[Opening MATERIAL SHOWN section]

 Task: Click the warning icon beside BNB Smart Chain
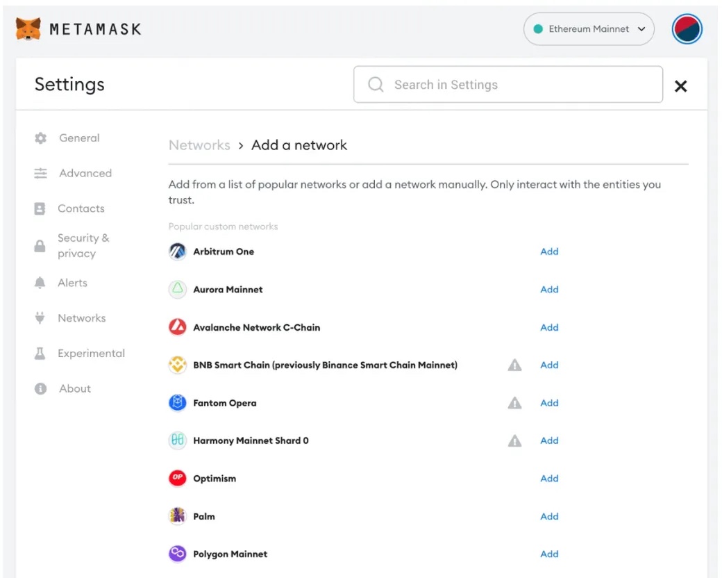tap(514, 364)
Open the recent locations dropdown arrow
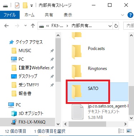This screenshot has width=134, height=136. tap(25, 25)
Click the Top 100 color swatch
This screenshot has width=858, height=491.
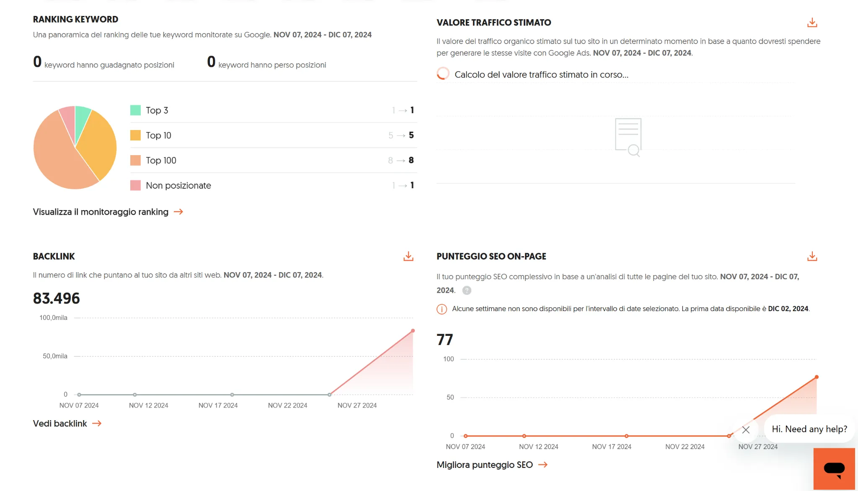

[Closing MATERIAL SHOWN section]

• _PROBLEM DESCRIPTION_
Would you transcribe each of the entries exactly, skipping the pictures?

• _ANSWER SECTION_
 Task: Click the warning icon beside BNB Smart Chain
tap(514, 364)
Open the recent locations dropdown arrow
This screenshot has width=134, height=136. tap(25, 25)
Click the Top 100 color swatch
This screenshot has width=858, height=491.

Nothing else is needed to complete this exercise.